#### What you will do:
The records follow. Filter them to the lines that hold "agent".

(Beginning of Supplied records)

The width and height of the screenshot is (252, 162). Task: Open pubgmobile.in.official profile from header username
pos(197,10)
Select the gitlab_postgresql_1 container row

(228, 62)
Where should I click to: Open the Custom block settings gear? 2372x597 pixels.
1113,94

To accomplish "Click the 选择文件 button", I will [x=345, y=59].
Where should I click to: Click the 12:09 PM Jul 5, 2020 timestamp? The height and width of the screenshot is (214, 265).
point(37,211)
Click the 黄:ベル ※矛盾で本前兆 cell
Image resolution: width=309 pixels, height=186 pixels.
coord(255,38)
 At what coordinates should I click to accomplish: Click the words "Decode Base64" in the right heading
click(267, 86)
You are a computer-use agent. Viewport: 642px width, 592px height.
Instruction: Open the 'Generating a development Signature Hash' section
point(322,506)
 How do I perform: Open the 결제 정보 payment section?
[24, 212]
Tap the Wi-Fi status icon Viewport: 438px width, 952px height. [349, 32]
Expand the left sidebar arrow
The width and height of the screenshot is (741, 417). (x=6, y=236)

(End of Supplied records)
(Beginning of Supplied records)

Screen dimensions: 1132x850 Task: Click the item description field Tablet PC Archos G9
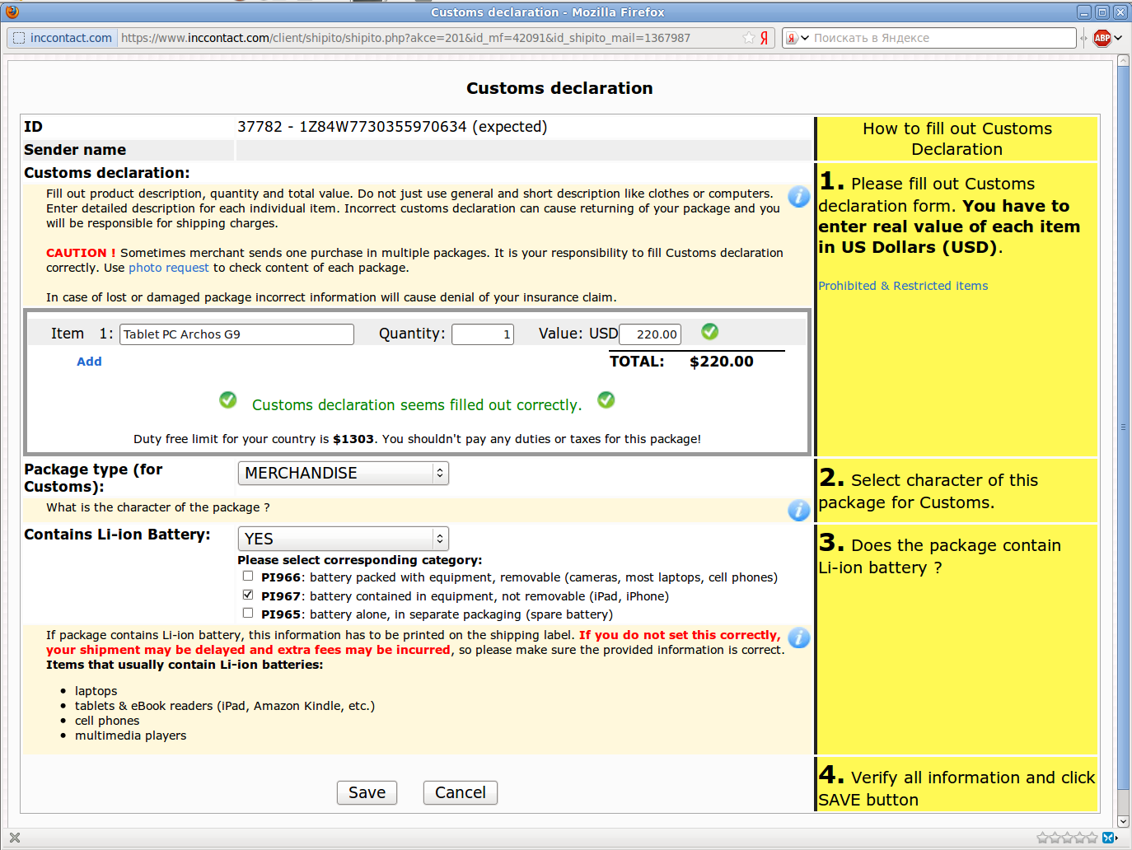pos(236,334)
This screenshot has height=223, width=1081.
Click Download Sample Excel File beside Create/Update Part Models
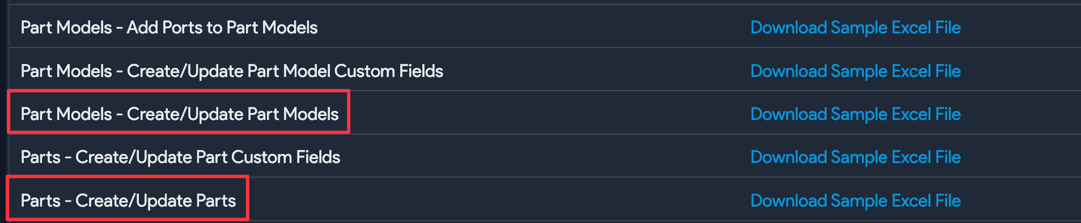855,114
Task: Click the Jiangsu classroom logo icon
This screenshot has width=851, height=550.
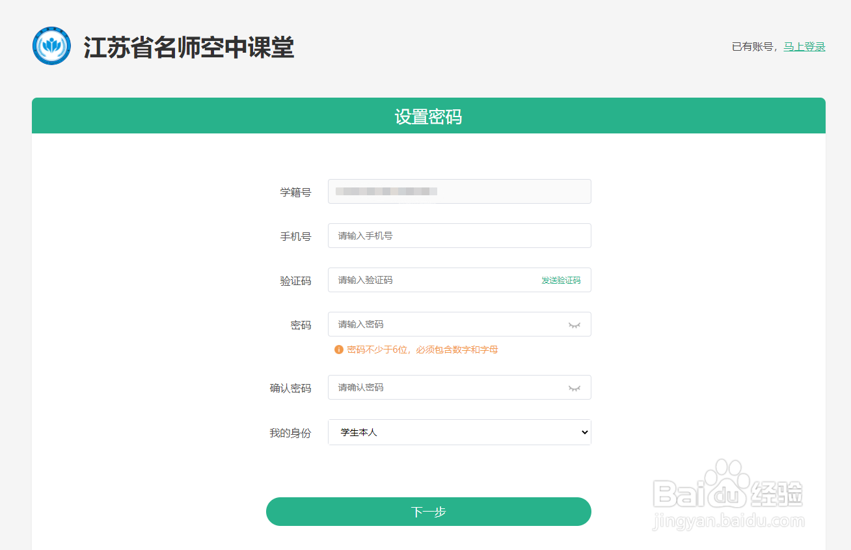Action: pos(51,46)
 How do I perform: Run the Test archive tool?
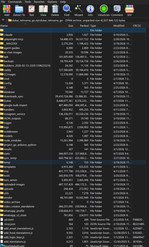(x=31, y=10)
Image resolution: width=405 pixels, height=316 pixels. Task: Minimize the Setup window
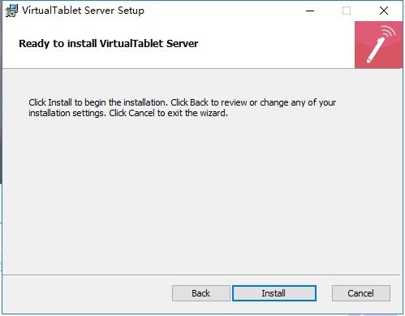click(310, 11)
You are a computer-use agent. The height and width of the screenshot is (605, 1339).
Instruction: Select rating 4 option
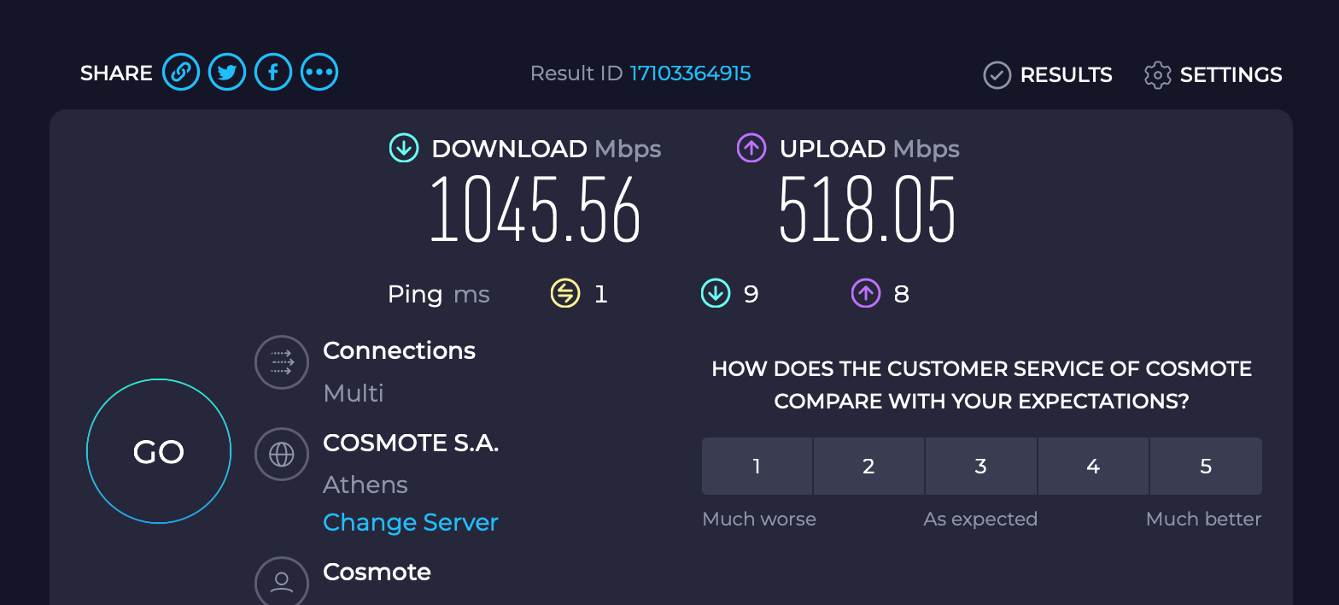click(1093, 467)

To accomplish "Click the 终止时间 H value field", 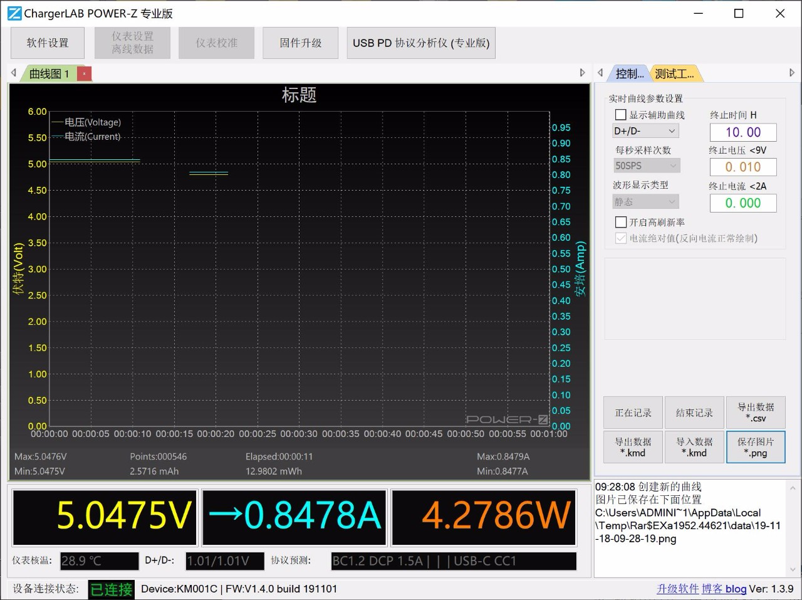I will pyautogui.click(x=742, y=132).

(End of Supplied records)

#### Response box:
You are a computer-use agent. Viewport: 642px width, 592px height.
You are a computer-use agent. The height and width of the screenshot is (605, 1339).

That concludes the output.